Uno de los mejores recuerdos que tengo de mi infancia son las vacaciones, y más si se acompañaban de fuertes vientos, muy comunes por esta época del año. Recuerdo con gran placer, cómo las ráfagas de aire chocaban contra mi rostro.
Eran tiempos en los que las actividades lúdicas y recreativas del día empezaban muy temprano y se terminan bien entrada la noche.
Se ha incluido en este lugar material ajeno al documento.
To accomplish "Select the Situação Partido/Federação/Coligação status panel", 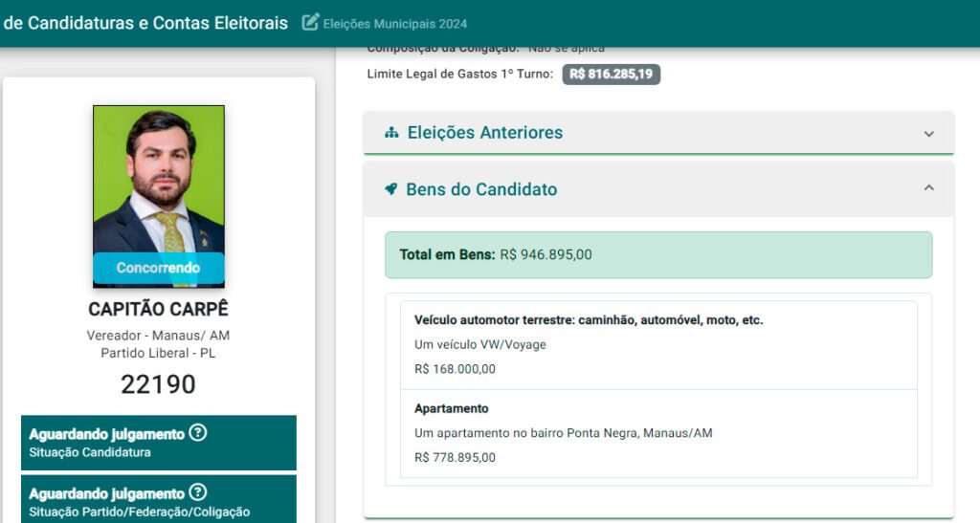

Y una de esas actividades preferidas era volar, así fuera imaginariamente. Con mis amigos, cada verano, nos reuníamos y diseñábamos modelos “nuevos” de cometas. La clave era fabricar una cometa propia y lo importante era hacerla con nuestras propias manos. La tarea empezaba seleccionando los palitos que conformarían su estructura, luego los cortábamos, los pulíamos y los anudábamos fuerte para resistieran los embates de las ventiscas. Después venía la selección del plástico que íbamos a emplear, tenía que ser resistente y vistoso, para que la futura cometa se viera a muchos metros de distancia. Finalmente, si el diseño lo ameritaba, destrozábamos algunas prendas viejas para hacer la cola y comprábamos un cordel lo más largo posible.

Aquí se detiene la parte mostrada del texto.